▶ **PROVIDED RECORDS**

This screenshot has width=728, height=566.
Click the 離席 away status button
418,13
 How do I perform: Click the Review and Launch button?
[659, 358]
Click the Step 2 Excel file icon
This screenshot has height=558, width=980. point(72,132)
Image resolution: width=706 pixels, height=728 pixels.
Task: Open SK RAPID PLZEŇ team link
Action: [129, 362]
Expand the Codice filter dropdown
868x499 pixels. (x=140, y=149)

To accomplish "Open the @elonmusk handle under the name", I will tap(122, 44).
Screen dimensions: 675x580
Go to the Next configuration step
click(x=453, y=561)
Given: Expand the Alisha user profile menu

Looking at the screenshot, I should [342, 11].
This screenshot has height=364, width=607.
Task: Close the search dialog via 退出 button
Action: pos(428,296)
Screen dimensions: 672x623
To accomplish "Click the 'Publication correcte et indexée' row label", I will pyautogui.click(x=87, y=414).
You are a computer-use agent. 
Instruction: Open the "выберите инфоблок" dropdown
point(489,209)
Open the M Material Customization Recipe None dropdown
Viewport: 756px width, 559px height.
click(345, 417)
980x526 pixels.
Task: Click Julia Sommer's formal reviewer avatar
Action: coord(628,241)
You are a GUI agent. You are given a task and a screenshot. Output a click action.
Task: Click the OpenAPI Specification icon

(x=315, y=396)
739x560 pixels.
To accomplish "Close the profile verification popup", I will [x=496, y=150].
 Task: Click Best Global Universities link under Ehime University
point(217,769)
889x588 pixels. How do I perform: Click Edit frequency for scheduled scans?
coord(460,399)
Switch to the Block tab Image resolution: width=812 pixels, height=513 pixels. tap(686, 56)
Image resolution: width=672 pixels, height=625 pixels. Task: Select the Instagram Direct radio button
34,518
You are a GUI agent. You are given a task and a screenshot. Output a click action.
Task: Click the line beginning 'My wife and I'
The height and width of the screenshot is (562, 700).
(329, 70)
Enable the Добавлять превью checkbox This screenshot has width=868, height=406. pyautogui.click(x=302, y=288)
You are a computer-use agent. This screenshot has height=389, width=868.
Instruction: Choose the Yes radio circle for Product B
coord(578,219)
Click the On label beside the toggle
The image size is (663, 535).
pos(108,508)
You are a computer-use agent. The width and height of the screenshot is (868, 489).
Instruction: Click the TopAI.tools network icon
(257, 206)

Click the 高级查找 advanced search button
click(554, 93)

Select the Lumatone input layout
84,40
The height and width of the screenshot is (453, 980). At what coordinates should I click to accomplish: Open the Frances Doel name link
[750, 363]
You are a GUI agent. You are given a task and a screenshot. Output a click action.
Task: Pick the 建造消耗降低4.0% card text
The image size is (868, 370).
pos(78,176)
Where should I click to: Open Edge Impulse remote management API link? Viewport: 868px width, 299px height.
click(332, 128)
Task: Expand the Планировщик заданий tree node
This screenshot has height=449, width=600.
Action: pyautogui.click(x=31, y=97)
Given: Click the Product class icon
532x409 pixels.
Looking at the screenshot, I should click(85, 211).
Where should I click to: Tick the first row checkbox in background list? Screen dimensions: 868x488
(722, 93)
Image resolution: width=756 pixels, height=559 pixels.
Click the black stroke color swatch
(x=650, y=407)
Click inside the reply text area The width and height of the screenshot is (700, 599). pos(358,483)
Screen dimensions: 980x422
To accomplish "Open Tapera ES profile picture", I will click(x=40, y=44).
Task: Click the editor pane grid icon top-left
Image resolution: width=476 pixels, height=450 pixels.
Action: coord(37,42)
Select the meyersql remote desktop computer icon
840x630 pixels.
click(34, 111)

▶ **ACTION ITEM**
Restate the whole of the material exactly.

▶ **SOLUTION TO THE EXERCISE**
This screenshot has width=728, height=566.
Click the 離席 away status button
418,13
 How do I perform: Click the Review and Launch button?
[659, 358]
Click the Step 2 Excel file icon
This screenshot has height=558, width=980. point(72,132)
Image resolution: width=706 pixels, height=728 pixels.
Task: Open SK RAPID PLZEŇ team link
Action: [129, 362]
Expand the Codice filter dropdown
868x499 pixels. (x=140, y=149)

To accomplish "Open the @elonmusk handle under the name", I will tap(122, 44).
Screen dimensions: 675x580
Go to the Next configuration step
click(x=453, y=561)
Given: Expand the Alisha user profile menu

Looking at the screenshot, I should [342, 11].
This screenshot has height=364, width=607.
Task: Close the search dialog via 退出 button
Action: pos(428,296)
Screen dimensions: 672x623
To accomplish "Click the 'Publication correcte et indexée' row label", I will pyautogui.click(x=87, y=414).
You are a computer-use agent. 
Instruction: Open the "выберите инфоблок" dropdown
point(489,209)
Open the M Material Customization Recipe None dropdown
Viewport: 756px width, 559px height.
click(345, 417)
980x526 pixels.
Task: Click Julia Sommer's formal reviewer avatar
Action: coord(628,241)
You are a GUI agent. You are given a task and a screenshot. Output a click action.
Task: Click the OpenAPI Specification icon

(x=315, y=396)
739x560 pixels.
To accomplish "Close the profile verification popup", I will [x=496, y=150].
 Task: Click Best Global Universities link under Ehime University
point(217,769)
889x588 pixels. How do I perform: Click Edit frequency for scheduled scans?
coord(460,399)
Switch to the Block tab Image resolution: width=812 pixels, height=513 pixels. tap(686, 56)
Image resolution: width=672 pixels, height=625 pixels. Task: Select the Instagram Direct radio button
34,518
You are a GUI agent. You are given a task and a screenshot. Output a click action.
Task: Click the line beginning 'My wife and I'
The height and width of the screenshot is (562, 700).
(329, 70)
Enable the Добавлять превью checkbox This screenshot has width=868, height=406. pyautogui.click(x=302, y=288)
You are a computer-use agent. This screenshot has height=389, width=868.
Instruction: Choose the Yes radio circle for Product B
coord(578,219)
Click the On label beside the toggle
The image size is (663, 535).
pos(108,508)
You are a computer-use agent. The width and height of the screenshot is (868, 489).
Instruction: Click the TopAI.tools network icon
(257, 206)

Click the 高级查找 advanced search button
click(554, 93)

Select the Lumatone input layout
84,40
The height and width of the screenshot is (453, 980). At what coordinates should I click to accomplish: Open the Frances Doel name link
[750, 363]
You are a GUI agent. You are given a task and a screenshot. Output a click action.
Task: Pick the 建造消耗降低4.0% card text
The image size is (868, 370).
pos(78,176)
Where should I click to: Open Edge Impulse remote management API link? Viewport: 868px width, 299px height.
click(332, 128)
Task: Expand the Планировщик заданий tree node
This screenshot has height=449, width=600.
Action: pyautogui.click(x=31, y=97)
Given: Click the Product class icon
532x409 pixels.
Looking at the screenshot, I should click(85, 211).
Where should I click to: Tick the first row checkbox in background list? Screen dimensions: 868x488
(722, 93)
Image resolution: width=756 pixels, height=559 pixels.
Click the black stroke color swatch
(x=650, y=407)
Click inside the reply text area The width and height of the screenshot is (700, 599). pos(358,483)
Screen dimensions: 980x422
To accomplish "Open Tapera ES profile picture", I will click(x=40, y=44).
Task: Click the editor pane grid icon top-left
Image resolution: width=476 pixels, height=450 pixels.
Action: coord(37,42)
Select the meyersql remote desktop computer icon
840x630 pixels.
click(34, 111)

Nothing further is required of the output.